— BEGIN Provided entries —

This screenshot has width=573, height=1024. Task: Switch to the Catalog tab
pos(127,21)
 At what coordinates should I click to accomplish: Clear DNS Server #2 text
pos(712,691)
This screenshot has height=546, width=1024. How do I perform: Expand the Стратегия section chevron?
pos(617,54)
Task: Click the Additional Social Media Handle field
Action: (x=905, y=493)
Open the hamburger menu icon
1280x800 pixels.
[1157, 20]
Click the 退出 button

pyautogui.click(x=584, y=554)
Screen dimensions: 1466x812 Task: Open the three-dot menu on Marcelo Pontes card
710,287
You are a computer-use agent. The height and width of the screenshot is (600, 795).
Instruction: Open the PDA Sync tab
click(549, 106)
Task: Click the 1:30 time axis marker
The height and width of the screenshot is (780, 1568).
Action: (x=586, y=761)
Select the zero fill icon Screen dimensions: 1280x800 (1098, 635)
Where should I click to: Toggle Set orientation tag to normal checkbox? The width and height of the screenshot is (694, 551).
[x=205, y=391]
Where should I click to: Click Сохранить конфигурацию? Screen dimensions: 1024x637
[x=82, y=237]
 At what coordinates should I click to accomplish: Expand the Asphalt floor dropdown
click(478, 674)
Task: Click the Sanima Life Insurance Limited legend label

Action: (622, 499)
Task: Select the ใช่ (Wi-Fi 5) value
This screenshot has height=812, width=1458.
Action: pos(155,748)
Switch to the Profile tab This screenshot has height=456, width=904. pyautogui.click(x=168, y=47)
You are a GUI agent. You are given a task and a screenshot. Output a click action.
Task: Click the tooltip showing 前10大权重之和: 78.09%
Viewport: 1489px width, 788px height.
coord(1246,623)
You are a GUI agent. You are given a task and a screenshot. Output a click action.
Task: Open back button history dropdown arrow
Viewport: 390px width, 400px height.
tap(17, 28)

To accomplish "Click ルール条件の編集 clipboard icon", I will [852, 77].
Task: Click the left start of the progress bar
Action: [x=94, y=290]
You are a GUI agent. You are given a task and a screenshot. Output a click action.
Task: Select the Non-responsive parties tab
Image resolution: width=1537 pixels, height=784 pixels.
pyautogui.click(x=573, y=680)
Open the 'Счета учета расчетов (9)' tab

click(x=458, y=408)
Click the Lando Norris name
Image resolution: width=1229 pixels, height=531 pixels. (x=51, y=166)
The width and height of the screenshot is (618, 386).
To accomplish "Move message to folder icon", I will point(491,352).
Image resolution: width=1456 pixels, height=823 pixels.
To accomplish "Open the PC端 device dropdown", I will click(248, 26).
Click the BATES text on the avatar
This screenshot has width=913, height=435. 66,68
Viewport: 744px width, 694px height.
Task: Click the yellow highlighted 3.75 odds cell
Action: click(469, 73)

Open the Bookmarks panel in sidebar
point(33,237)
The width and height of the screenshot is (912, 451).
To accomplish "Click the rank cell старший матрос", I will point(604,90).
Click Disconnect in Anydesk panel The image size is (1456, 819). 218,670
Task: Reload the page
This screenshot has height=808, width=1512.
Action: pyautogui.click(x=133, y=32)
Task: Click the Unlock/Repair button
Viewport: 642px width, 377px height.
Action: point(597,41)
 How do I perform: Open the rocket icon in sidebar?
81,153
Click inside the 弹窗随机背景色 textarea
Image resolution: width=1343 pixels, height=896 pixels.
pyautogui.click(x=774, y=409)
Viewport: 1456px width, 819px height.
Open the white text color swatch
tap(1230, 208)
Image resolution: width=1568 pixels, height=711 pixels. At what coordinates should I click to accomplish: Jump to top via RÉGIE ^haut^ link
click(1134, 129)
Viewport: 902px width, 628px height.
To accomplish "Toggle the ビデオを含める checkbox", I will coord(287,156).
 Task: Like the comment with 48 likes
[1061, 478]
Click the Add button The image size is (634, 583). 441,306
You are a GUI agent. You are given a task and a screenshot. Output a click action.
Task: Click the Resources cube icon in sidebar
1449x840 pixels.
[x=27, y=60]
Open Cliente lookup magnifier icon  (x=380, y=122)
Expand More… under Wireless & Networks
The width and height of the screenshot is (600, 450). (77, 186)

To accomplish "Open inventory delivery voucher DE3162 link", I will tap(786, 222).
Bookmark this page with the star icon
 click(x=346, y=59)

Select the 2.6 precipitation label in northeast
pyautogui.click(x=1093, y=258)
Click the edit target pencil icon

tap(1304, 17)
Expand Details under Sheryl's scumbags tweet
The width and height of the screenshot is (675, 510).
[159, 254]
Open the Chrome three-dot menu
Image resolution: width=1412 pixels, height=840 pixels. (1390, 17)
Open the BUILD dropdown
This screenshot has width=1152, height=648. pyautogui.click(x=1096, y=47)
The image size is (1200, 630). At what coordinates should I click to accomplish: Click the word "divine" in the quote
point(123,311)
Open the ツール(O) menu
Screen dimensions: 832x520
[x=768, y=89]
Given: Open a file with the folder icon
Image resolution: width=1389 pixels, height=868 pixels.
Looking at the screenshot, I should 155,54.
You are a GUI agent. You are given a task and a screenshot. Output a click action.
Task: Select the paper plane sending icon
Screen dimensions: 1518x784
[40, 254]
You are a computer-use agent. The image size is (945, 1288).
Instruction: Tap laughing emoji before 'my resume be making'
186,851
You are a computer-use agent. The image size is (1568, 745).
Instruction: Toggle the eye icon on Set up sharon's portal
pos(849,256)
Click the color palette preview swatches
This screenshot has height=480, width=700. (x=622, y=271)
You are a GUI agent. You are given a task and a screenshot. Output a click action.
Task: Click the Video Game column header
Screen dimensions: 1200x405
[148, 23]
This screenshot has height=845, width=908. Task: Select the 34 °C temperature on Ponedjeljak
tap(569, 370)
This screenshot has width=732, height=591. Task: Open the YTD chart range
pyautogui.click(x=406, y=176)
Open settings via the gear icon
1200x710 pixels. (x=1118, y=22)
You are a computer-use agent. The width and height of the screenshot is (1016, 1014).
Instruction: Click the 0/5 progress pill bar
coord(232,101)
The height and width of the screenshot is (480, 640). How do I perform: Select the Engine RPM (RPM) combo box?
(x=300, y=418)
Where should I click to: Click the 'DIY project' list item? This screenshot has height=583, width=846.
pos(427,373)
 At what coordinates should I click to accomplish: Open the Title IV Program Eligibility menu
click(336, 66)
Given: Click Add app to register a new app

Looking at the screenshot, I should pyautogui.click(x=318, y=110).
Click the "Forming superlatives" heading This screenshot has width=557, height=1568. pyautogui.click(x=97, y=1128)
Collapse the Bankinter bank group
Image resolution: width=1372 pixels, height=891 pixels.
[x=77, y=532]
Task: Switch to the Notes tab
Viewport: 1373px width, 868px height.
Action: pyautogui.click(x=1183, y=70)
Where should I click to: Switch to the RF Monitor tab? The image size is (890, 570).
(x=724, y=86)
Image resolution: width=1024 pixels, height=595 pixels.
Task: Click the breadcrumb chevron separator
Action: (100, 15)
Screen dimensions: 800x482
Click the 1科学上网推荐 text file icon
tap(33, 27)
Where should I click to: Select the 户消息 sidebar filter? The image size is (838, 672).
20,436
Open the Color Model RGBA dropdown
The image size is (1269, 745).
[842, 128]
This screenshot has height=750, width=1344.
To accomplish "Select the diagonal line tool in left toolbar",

— END Provided entries —

Written problem:
Rewrite all the records above as a numbered list, dropping any blank lines.

Answer to this exercise:
1. This screenshot has width=573, height=1024. Task: Switch to the Catalog tab
2. pos(127,21)
3.  At what coordinates should I click to accomplish: Clear DNS Server #2 text
4. pos(712,691)
5. This screenshot has height=546, width=1024. How do I perform: Expand the Стратегия section chevron?
6. pos(617,54)
7. Task: Click the Additional Social Media Handle field
8. Action: (x=905, y=493)
9. Open the hamburger menu icon
10. 1280x800 pixels.
11. [1157, 20]
12. Click the 退出 button
13. pyautogui.click(x=584, y=554)
14. Screen dimensions: 1466x812 Task: Open the three-dot menu on Marcelo Pontes card
15. 710,287
16. You are a computer-use agent. The height and width of the screenshot is (600, 795).
17. Instruction: Open the PDA Sync tab
18. click(549, 106)
19. Task: Click the 1:30 time axis marker
20. The height and width of the screenshot is (780, 1568).
21. Action: (x=586, y=761)
22. Select the zero fill icon Screen dimensions: 1280x800 (1098, 635)
23. Where should I click to: Toggle Set orientation tag to normal checkbox? The width and height of the screenshot is (694, 551).
24. [x=205, y=391]
25. Where should I click to: Click Сохранить конфигурацию? Screen dimensions: 1024x637
26. [x=82, y=237]
27.  At what coordinates should I click to accomplish: Expand the Asphalt floor dropdown
28. click(478, 674)
29. Task: Click the Sanima Life Insurance Limited legend label
30. Action: (622, 499)
31. Task: Select the ใช่ (Wi-Fi 5) value
32. This screenshot has height=812, width=1458.
33. Action: pos(155,748)
34. Switch to the Profile tab This screenshot has height=456, width=904. pyautogui.click(x=168, y=47)
35. You are a GUI agent. You are given a task and a screenshot. Output a click action.
36. Task: Click the tooltip showing 前10大权重之和: 78.09%
37. Viewport: 1489px width, 788px height.
38. coord(1246,623)
39. You are a GUI agent. You are given a task and a screenshot. Output a click action.
40. Task: Open back button history dropdown arrow
41. Viewport: 390px width, 400px height.
42. tap(17, 28)
43. To accomplish "Click ルール条件の編集 clipboard icon", I will [852, 77].
44. Task: Click the left start of the progress bar
45. Action: [x=94, y=290]
46. You are a GUI agent. You are given a task and a screenshot. Output a click action.
47. Task: Select the Non-responsive parties tab
48. Image resolution: width=1537 pixels, height=784 pixels.
49. pyautogui.click(x=573, y=680)
50. Open the 'Счета учета расчетов (9)' tab
51. click(x=458, y=408)
52. Click the Lando Norris name
53. Image resolution: width=1229 pixels, height=531 pixels. (x=51, y=166)
54. The width and height of the screenshot is (618, 386).
55. To accomplish "Move message to folder icon", I will point(491,352).
56. Image resolution: width=1456 pixels, height=823 pixels.
57. To accomplish "Open the PC端 device dropdown", I will click(248, 26).
58. Click the BATES text on the avatar
59. This screenshot has width=913, height=435. 66,68
60. Viewport: 744px width, 694px height.
61. Task: Click the yellow highlighted 3.75 odds cell
62. Action: click(469, 73)
63. Open the Bookmarks panel in sidebar
64. point(33,237)
65. The width and height of the screenshot is (912, 451).
66. To accomplish "Click the rank cell старший матрос", I will point(604,90).
67. Click Disconnect in Anydesk panel The image size is (1456, 819). 218,670
68. Task: Reload the page
69. This screenshot has height=808, width=1512.
70. Action: pyautogui.click(x=133, y=32)
71. Task: Click the Unlock/Repair button
72. Viewport: 642px width, 377px height.
73. Action: point(597,41)
74.  How do I perform: Open the rocket icon in sidebar?
75. 81,153
76. Click inside the 弹窗随机背景色 textarea
77. Image resolution: width=1343 pixels, height=896 pixels.
78. pyautogui.click(x=774, y=409)
79. Viewport: 1456px width, 819px height.
80. Open the white text color swatch
81. tap(1230, 208)
82. Image resolution: width=1568 pixels, height=711 pixels. At what coordinates should I click to accomplish: Jump to top via RÉGIE ^haut^ link
83. click(1134, 129)
84. Viewport: 902px width, 628px height.
85. To accomplish "Toggle the ビデオを含める checkbox", I will coord(287,156).
86.  Task: Like the comment with 48 likes
87. [1061, 478]
88. Click the Add button The image size is (634, 583). 441,306
89. You are a GUI agent. You are given a task and a screenshot. Output a click action.
90. Task: Click the Resources cube icon in sidebar
91. 1449x840 pixels.
92. [x=27, y=60]
93. Open Cliente lookup magnifier icon  (x=380, y=122)
94. Expand More… under Wireless & Networks
95. The width and height of the screenshot is (600, 450). (77, 186)
96. To accomplish "Open inventory delivery voucher DE3162 link", I will tap(786, 222).
97. Bookmark this page with the star icon
98.  click(x=346, y=59)
99. Select the 2.6 precipitation label in northeast
100. pyautogui.click(x=1093, y=258)
101. Click the edit target pencil icon
102. tap(1304, 17)
103. Expand Details under Sheryl's scumbags tweet
104. The width and height of the screenshot is (675, 510).
105. [159, 254]
106. Open the Chrome three-dot menu
107. Image resolution: width=1412 pixels, height=840 pixels. (1390, 17)
108. Open the BUILD dropdown
109. This screenshot has width=1152, height=648. pyautogui.click(x=1096, y=47)
110. The image size is (1200, 630). At what coordinates should I click to accomplish: Click the word "divine" in the quote
111. point(123,311)
112. Open the ツール(O) menu
113. Screen dimensions: 832x520
114. [x=768, y=89]
115. Given: Open a file with the folder icon
116. Image resolution: width=1389 pixels, height=868 pixels.
117. Looking at the screenshot, I should 155,54.
118. You are a GUI agent. You are given a task and a screenshot. Output a click action.
119. Task: Select the paper plane sending icon
120. Screen dimensions: 1518x784
121. [40, 254]
122. You are a computer-use agent. The image size is (945, 1288).
123. Instruction: Tap laughing emoji before 'my resume be making'
124. 186,851
125. You are a computer-use agent. The image size is (1568, 745).
126. Instruction: Toggle the eye icon on Set up sharon's portal
127. pos(849,256)
128. Click the color palette preview swatches
129. This screenshot has height=480, width=700. (x=622, y=271)
130. You are a GUI agent. You are given a task and a screenshot. Output a click action.
131. Task: Click the Video Game column header
132. Screen dimensions: 1200x405
133. [148, 23]
134. This screenshot has height=845, width=908. Task: Select the 34 °C temperature on Ponedjeljak
135. tap(569, 370)
136. This screenshot has width=732, height=591. Task: Open the YTD chart range
137. pyautogui.click(x=406, y=176)
138. Open settings via the gear icon
139. 1200x710 pixels. (x=1118, y=22)
140. You are a computer-use agent. The width and height of the screenshot is (1016, 1014).
141. Instruction: Click the 0/5 progress pill bar
142. coord(232,101)
143. The height and width of the screenshot is (480, 640). How do I perform: Select the Engine RPM (RPM) combo box?
144. (x=300, y=418)
145. Where should I click to: Click the 'DIY project' list item? This screenshot has height=583, width=846.
146. pos(427,373)
147.  At what coordinates should I click to accomplish: Open the Title IV Program Eligibility menu
148. click(336, 66)
149. Given: Click Add app to register a new app
150. Looking at the screenshot, I should pyautogui.click(x=318, y=110).
151. Click the "Forming superlatives" heading This screenshot has width=557, height=1568. pyautogui.click(x=97, y=1128)
152. Collapse the Bankinter bank group
153. Image resolution: width=1372 pixels, height=891 pixels.
154. [x=77, y=532]
155. Task: Switch to the Notes tab
156. Viewport: 1373px width, 868px height.
157. Action: pyautogui.click(x=1183, y=70)
158. Where should I click to: Switch to the RF Monitor tab? The image size is (890, 570).
159. (x=724, y=86)
160. Image resolution: width=1024 pixels, height=595 pixels.
161. Task: Click the breadcrumb chevron separator
162. Action: (100, 15)
163. Screen dimensions: 800x482
164. Click the 1科学上网推荐 text file icon
165. tap(33, 27)
166. Where should I click to: Select the 户消息 sidebar filter? The image size is (838, 672).
167. 20,436
168. Open the Color Model RGBA dropdown
169. The image size is (1269, 745).
170. [842, 128]
171. This screenshot has height=750, width=1344.
172. To accomplish "Select the diagonal line tool in left toolbar",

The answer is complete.